DATASET RECORDS:
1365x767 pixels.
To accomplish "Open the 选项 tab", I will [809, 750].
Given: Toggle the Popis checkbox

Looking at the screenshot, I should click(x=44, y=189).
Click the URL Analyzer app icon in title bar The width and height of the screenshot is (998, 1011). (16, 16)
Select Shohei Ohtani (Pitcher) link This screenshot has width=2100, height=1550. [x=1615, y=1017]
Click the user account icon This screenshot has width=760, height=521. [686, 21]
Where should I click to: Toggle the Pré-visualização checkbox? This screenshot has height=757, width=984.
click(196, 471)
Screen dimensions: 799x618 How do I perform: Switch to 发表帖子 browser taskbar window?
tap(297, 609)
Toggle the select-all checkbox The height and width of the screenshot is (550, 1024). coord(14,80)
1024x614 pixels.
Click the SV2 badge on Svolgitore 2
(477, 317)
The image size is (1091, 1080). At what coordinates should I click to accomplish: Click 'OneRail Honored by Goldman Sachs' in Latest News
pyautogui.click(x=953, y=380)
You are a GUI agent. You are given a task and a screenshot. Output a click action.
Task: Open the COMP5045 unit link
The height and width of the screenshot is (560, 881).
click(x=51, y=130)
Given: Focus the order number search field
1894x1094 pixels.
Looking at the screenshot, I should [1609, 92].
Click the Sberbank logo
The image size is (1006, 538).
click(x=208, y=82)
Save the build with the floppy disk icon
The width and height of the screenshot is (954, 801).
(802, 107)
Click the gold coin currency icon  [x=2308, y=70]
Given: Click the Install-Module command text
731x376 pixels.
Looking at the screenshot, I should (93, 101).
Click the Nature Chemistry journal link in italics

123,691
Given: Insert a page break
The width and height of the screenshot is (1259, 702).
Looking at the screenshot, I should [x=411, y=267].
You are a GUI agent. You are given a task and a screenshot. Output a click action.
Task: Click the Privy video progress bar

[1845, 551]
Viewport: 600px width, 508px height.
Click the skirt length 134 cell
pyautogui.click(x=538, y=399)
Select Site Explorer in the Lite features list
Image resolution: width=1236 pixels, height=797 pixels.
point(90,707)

ASSIGNED TASK: The entries shown above should be duplicated exactly.

RESPONSE TO THE EXERCISE:
1365x767 pixels.
To accomplish "Open the 选项 tab", I will [809, 750].
Given: Toggle the Popis checkbox

Looking at the screenshot, I should click(x=44, y=189).
Click the URL Analyzer app icon in title bar The width and height of the screenshot is (998, 1011). (16, 16)
Select Shohei Ohtani (Pitcher) link This screenshot has width=2100, height=1550. [x=1615, y=1017]
Click the user account icon This screenshot has width=760, height=521. [686, 21]
Where should I click to: Toggle the Pré-visualização checkbox? This screenshot has height=757, width=984.
click(196, 471)
Screen dimensions: 799x618 How do I perform: Switch to 发表帖子 browser taskbar window?
tap(297, 609)
Toggle the select-all checkbox The height and width of the screenshot is (550, 1024). coord(14,80)
1024x614 pixels.
Click the SV2 badge on Svolgitore 2
(477, 317)
The image size is (1091, 1080). At what coordinates should I click to accomplish: Click 'OneRail Honored by Goldman Sachs' in Latest News
pyautogui.click(x=953, y=380)
You are a GUI agent. You are given a task and a screenshot. Output a click action.
Task: Open the COMP5045 unit link
The height and width of the screenshot is (560, 881).
click(x=51, y=130)
Given: Focus the order number search field
1894x1094 pixels.
Looking at the screenshot, I should [1609, 92].
Click the Sberbank logo
The image size is (1006, 538).
click(x=208, y=82)
Save the build with the floppy disk icon
The width and height of the screenshot is (954, 801).
(802, 107)
Click the gold coin currency icon  [x=2308, y=70]
Given: Click the Install-Module command text
731x376 pixels.
Looking at the screenshot, I should (93, 101).
Click the Nature Chemistry journal link in italics

123,691
Given: Insert a page break
The width and height of the screenshot is (1259, 702).
Looking at the screenshot, I should [x=411, y=267].
You are a GUI agent. You are given a task and a screenshot. Output a click action.
Task: Click the Privy video progress bar

[1845, 551]
Viewport: 600px width, 508px height.
Click the skirt length 134 cell
pyautogui.click(x=538, y=399)
Select Site Explorer in the Lite features list
Image resolution: width=1236 pixels, height=797 pixels.
point(90,707)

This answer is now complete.